In 2020, United States ethanol exports totaled 1.334 billion gallons of ethanol. There is no doubt international markets represent significant opportunities for growth in the U.S. ethanol industry.

In particular, China, Brazil, and Mexico offer unique markets for ethanol expansion, however several barriers remain in the way:

China: In January 2020, the Phase One trade deal between the U.S. and China include ethanol and DDGs purchase commitments from China. Growth Energy continues to advocate that China fulfill these purchases in full. We also are pushing for tariffs on U.S. ethanol to scale back to 5% and the removal of anti-dumping and countervailing duties on DDGs.

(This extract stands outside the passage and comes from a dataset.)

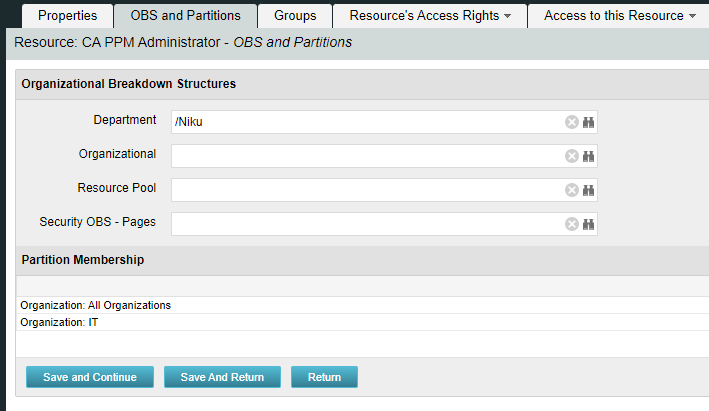
Task: Expand Access to this Resource menu
Action: [x=692, y=16]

Brazil: Brazilian leadership continues to institute a tariff rate quota (TRQ) on U.S. ethanol imports. The TRQ sets a threshold of ethanol than can be imported into Brazil without triggering a 20% tariff. It is important that we receive a commitment from Brazil that the current TRQ be allowed to expire and reinstate the zero-duty exemption for ethanol. Today, Brazilian ethanol continues to be afforded virtually tariff-free access to our markets and the playing field must be made even.

Mexico: We are concerned that Mexico’s Energy Regulatory Commission will prohibit the use of E10 blending in gasoline in its revised regulations. We ask for assistance in ensuring continued E10 usage in Mexico and expansion nationwide which would result in significant environmental and economic benefits to the country.

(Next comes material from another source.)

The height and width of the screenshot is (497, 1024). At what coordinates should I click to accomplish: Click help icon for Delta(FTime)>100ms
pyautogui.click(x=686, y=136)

Growth Energy will continue to support:

  • Advocacy efforts which open international markets to U.S. ethanol.
  • Efforts to push Brazil to end restrictive trade practices on U.S. ethanol and even the playing field.
  • Ensuring following through on Chinese commitments to purchase ethanol and DDGs according to the Phase One trade deal.

For facts and figures on the export and import of U.S. ethanol, please visit Growth Energy’s Ethanol Data Hub.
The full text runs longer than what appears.